Inversing the process, "encryption with private key" is called "signing".
Standard tools, despite terminology and lack of direct tools, allows to implement encryption system that would use the private key for encryption.
Could anyone explain clearly why such solution is vulnerable?
User Case:
Consider that Alice wants to send to Bob some stuff in a non-traditional way:
Alice and Bob once met and Alice gave Bob a "public key" generated from a private key she created BUT she warned Bob to keep it secret. AND she kept secret the private key, and didn't ever give to anyone else the public key.
Could Bob be sure that messages he receives from Alice (provided these are encrypted by Alice private key) are only readable by him (provided he really kept his copy of Alice's public key secret)?
And how compares this encryption solidity to the traditional way, which would, in our case, be Bob sending messages (encrypted by the public key of Alice) to Alice?
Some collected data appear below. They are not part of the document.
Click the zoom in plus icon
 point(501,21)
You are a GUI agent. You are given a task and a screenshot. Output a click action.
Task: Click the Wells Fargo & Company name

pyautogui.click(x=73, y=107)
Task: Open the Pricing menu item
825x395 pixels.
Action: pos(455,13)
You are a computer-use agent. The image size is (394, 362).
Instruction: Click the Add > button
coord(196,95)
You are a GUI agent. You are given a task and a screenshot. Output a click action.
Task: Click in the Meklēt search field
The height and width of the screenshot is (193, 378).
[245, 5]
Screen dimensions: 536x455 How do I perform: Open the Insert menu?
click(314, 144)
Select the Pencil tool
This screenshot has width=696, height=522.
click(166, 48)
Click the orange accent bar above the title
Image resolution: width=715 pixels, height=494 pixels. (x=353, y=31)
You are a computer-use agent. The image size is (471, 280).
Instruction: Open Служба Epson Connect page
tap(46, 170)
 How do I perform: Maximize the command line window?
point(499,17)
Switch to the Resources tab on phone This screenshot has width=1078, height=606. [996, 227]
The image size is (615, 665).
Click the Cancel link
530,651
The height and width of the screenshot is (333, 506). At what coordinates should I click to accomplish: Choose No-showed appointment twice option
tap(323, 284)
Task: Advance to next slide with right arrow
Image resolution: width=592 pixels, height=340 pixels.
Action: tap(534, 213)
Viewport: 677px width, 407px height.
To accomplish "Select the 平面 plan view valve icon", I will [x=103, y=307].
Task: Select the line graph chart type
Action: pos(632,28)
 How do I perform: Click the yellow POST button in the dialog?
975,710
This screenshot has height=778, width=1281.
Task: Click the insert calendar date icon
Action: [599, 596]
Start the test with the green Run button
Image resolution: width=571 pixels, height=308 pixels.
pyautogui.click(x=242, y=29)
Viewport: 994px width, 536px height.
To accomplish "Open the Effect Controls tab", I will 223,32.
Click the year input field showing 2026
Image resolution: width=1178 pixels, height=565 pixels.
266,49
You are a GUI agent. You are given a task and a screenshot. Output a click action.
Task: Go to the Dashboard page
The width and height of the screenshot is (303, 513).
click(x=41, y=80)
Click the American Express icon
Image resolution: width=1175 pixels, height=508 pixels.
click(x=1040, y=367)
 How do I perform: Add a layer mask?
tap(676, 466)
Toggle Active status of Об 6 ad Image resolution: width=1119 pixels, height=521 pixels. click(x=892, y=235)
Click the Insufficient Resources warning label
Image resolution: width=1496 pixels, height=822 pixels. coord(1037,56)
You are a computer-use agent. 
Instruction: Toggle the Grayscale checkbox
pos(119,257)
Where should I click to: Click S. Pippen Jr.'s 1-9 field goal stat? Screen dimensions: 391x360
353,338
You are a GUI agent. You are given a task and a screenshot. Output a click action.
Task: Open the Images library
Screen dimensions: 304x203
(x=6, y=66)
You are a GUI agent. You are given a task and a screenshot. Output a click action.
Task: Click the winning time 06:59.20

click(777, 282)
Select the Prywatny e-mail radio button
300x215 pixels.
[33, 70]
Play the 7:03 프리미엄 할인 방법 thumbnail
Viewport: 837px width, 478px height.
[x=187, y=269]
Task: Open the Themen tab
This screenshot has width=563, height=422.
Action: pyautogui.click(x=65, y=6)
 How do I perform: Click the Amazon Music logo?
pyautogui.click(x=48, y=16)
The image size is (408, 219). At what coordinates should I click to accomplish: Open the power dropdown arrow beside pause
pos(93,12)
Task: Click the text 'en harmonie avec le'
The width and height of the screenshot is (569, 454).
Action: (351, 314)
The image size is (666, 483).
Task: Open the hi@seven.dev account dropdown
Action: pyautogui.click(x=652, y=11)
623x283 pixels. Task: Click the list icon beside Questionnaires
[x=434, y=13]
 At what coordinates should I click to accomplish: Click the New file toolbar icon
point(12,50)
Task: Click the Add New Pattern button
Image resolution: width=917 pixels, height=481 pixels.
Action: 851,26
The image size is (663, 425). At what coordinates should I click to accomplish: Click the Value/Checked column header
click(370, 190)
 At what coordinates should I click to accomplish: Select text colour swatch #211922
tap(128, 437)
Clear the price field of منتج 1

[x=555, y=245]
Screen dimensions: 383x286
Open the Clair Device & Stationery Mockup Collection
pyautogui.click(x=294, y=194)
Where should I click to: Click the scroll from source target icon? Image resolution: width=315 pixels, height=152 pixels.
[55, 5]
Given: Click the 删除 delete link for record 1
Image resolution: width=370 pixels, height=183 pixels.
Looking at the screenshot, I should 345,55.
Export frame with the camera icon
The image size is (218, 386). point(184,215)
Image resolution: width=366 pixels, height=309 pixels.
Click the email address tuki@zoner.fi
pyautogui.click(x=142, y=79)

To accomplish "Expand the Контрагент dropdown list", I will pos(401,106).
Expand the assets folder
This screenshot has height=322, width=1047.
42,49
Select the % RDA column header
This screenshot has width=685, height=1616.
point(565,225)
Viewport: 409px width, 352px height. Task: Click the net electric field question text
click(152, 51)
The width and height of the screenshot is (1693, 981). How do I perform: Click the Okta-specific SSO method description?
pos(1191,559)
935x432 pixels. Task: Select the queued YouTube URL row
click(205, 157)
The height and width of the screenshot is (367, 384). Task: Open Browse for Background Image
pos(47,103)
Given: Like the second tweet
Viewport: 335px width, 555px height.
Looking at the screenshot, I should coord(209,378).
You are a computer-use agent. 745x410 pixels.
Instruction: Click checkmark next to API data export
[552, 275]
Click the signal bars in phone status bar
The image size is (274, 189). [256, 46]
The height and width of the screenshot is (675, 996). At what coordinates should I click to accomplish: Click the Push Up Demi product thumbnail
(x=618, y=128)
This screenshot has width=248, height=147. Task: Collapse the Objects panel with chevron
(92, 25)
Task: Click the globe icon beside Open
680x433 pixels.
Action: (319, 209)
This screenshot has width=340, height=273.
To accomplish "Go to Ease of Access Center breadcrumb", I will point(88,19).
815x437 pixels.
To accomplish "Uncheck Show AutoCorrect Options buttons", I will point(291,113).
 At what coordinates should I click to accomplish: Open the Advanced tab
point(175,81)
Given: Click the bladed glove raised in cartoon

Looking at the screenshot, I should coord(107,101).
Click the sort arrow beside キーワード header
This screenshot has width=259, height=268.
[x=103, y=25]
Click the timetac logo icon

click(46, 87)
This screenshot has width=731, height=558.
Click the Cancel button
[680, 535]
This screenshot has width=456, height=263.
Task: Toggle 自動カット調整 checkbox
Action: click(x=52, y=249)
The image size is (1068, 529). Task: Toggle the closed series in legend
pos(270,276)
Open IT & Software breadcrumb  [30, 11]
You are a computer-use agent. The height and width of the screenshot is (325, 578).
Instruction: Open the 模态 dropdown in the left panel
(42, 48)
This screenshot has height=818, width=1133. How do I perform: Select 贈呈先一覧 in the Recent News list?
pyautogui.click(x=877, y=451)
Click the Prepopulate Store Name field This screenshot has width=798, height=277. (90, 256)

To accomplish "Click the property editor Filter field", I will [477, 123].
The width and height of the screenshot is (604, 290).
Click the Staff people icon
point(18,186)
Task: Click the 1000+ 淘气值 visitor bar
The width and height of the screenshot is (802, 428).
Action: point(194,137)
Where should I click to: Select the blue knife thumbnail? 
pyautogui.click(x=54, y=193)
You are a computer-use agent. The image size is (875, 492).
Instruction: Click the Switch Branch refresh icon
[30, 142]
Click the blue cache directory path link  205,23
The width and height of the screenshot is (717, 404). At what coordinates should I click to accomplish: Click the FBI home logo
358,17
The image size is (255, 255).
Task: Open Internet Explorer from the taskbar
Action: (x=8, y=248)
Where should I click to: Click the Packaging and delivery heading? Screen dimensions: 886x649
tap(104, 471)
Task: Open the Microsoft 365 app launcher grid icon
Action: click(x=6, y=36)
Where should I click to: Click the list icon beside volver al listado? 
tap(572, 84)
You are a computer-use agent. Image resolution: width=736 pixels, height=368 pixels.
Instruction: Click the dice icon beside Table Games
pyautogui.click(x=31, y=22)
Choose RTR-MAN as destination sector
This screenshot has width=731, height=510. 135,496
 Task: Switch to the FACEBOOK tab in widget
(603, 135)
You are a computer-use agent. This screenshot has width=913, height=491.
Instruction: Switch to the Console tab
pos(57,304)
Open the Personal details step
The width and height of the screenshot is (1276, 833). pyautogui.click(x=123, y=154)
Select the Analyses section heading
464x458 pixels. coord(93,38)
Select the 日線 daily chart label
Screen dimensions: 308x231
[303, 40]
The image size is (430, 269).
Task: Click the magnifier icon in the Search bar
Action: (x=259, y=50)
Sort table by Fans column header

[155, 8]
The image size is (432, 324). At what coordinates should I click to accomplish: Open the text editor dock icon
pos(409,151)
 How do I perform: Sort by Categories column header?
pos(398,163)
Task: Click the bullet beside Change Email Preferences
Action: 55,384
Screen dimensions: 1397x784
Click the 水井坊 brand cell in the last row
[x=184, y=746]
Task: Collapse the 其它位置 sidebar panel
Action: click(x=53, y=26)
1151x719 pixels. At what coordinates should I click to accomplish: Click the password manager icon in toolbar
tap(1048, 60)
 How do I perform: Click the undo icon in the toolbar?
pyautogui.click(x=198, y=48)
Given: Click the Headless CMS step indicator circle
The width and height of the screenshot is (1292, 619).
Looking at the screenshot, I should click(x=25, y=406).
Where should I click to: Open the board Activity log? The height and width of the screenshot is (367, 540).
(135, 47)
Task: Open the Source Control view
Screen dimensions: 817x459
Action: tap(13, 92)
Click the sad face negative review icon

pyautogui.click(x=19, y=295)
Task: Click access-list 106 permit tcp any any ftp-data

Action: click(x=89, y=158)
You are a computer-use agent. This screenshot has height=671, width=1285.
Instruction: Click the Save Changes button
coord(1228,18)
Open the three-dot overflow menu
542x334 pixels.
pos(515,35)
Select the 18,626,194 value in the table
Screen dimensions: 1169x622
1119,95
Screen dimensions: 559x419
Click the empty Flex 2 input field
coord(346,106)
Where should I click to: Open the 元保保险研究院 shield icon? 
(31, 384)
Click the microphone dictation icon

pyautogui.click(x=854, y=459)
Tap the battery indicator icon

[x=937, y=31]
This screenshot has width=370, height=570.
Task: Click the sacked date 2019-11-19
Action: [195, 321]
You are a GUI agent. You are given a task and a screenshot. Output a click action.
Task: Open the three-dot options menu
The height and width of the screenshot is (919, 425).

What the question is about
The fact that asymmetrical keys are named "private" and "public" doesn't help understanding my question. Keys have underlying properties, and it's me broadcasting the "public key" that gives it its "public" property. Please make this distinction clear before answering: I'm not considering the "public" and "private" properties of these keys but the solidity of the "private key" encryption versus "public key" encryption.
I cannot use another terminology even if it is misleading in this special case.
I know that this case is non-traditional, and could lead to several inconsistency, or is not the point of the asymmetrical crypto systems as Bob and Alice here share some sort of a common secret and that's not the point of asymmetrical crypto.
I saw several Stackoverflow answers which suggest that "private key" and "public key" are exchangeable (just read below answers). This is not true for RSA as it is trivial to generate the public key from the secret key and this is guaranteed not to be computationally feasible in the other way round. For non-believers, the process of key generation in openssl with RSA is:
generate a secret key
extract the public key from the secret key.
If there are so big differences between "private key" and "public key", is there a solidity difference between "private key" encryption versus traditional "public key" encryption?
Short answer from long selected answer
Misunderstanding on what exactly is the "private key" wasn't helping me.
There's two different definition of "private key". The "practical private key", and the "theoretical private key".
Theoretical private key from RSA theory shares mathematical symmetricity with public key:
You cannot deduce one from the other
Encryption is equally solid in either way
Practical private key from RSA tools (like openssl) contains additional information for efficiency reason, and often, a part of the public key is even set by convention. These assumptions breaks the symmetricity:
It is trivial to get public key from "pratical private key"
But encryption remains equally solid
For more detail, see the selected answer ! Please comment if misconceptions remains...
Edit note:
Asymmetrical crypto system key pairs are frequently advertised as swappable (even in current stackoverflow answers), I try to bring reflexion around the fact that it could be dangerous misunderstanding as it isn't the case in REAL life tools.
Added the user case, I hope this will clarify my question
Added final 'short answer'
In standard use of asymmetrical cryptographic system, encryption is done with public key, decryption with private key.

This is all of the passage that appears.